Slow Food: Buckwheat Banana Bread
As an earthy palette of crunchy leaves begin their descent from the trees, we're looking to warming, nourishing food that brings us comfort and content. Baking automatically comes to mind; an almost meditative process that brings a sense of well-being to days best spent indoors, until we start licking the bowl and picking at every last bit. The guilt ensues, and we regret baking to begin with.
Our answer is nutritionist Stephanie Wearne's buckwheat banana bread; a slice of decadence served healthier, and best paired with blueberries, yogurt, and a drizzle of maple syrup.
Ingredients
1 cup almond meal
1 cup oats (quinoa flakes for GF)
½ buckwheat flour
1 tablespoon psyllium husks
¼ teaspoon salt
1 teaspoon baking powder
¼ teaspoon baking soda
1 teaspoon ground cinnamon
¼ teaspoon ground nutmeg
3 mashed bananas
2 eggs
1/4 cup coconut oil, melted
2 tablespoons rice malt syrup
1 teaspoon vanilla extract
¼ walnuts, coarsely chopped
½ lemon, zest
1 banana, sliced vertically to go on top
Directions
Preheat the oven to 180⁰C. Grease a loaf pan and line with baking paper.

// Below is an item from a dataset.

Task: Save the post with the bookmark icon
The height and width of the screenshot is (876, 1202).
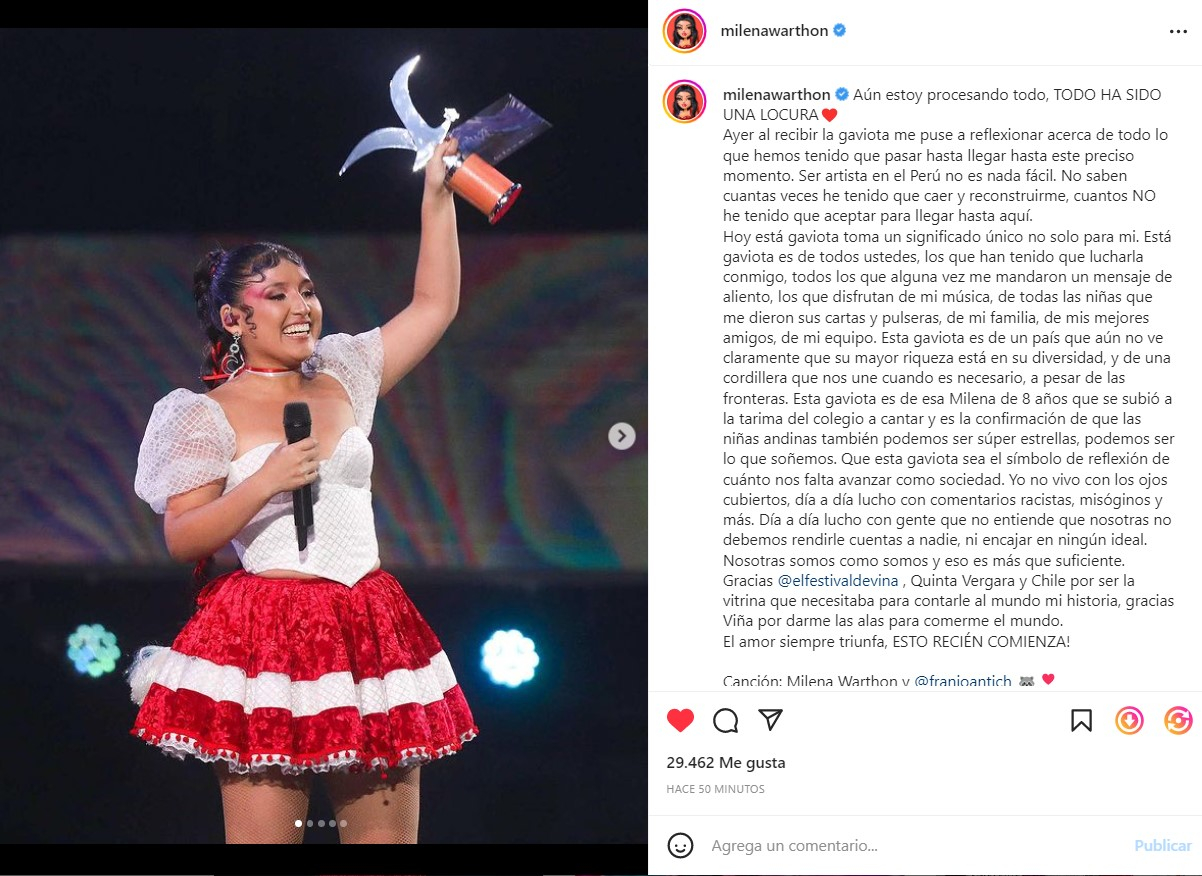Action: 1081,720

Combine the almond meal, oats, buckwheat flour, psyllium, salt, baking powder, baking soda, cinnamon and nutmeg in a bowl. In a separate bowl beat the eggs until pale and fluffy. Add the eggs, banana, oil, rice malt syrup, vanilla, walnuts and lemon zest to the dry mixture and mix thoroughly.
Spoon the mixture into the loaf tin and smooth with the back of a spoon. Top with the extra banana and bake for 35-40 minutes or until a skewer inserted into the middle comes out clean.
Cool and slice. This will keep in the fridge for one week, or in the freezer for one month and toast when serving. If keeping in the freezer, slice and place baking paper between each slice.